The other key part is the processing. I don’t want to go into too much detail about the inner workings of a GPU but the key components that we use to estimate the performance (on NVIDIA hardware) are the number of CUDA cores and the number of Tensor cores. We’ll go into more detail about how the cores work in a later post but the general idea is that the GPU actually does the processing on these cores. Tensor cores were recently introduced and are specifically designed to be more efficient with ML workloads and there are specific methods for ensuring that you’re using Tensor cores. If you’re interesting in reading more before my post about it, you can read this article explaining the difference between the two.
Now that we’ve gotten that out of the way, let’s move into our actual hardware discussion.
Consumer hardware
I’m sure you’ll be glad to know that I don’t plan on talking about every piece of consumer hardware in existence. The plan here is to mainly cover laptops and desktops. Before we do that, however, I should talk about NVIDIA, AMD, and Intel. These are the companies that come up when talking about computer hardware as they are the designers and manufacturers of the hardware (I’m ignoring 3rd parties such as EVGA for the sake of this discussion).
Most people are familiar with NVIDIA. I mentioned them above when talking about the Jetsons and they are impossible to stay away from when talking about ML. NVIDIA is the global leader in the ML hardware scene thanks to their GPUs and CUDA. They have such a stronghold over the market that you’ll see people completely ignoring the manufacturer name on their GPUs because everyone already knows who they’re talking about (e.g. “trained on 8 V100s”, “low latency on a T4”, etc).

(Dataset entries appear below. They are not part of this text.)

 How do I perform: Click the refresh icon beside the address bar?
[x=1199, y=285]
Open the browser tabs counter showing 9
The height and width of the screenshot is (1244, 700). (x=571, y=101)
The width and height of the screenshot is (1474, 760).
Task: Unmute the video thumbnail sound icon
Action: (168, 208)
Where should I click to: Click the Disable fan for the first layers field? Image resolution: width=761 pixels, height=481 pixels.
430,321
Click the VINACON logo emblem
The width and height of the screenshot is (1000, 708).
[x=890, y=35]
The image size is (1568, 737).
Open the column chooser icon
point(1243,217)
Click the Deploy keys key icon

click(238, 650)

NVIDIA is essentially the only player in the ML game due to their large lead in chip design. I personally have a 2080 Super that I use for testing and it works flawlessly. I used to daily drive a VM with a T4 and have tested on 4080s. The ML performance has increased so quickly, a 4080 can run multiple models simultaneously and still run at real-time! You generally won’t go wrong picking one of their cards for ML.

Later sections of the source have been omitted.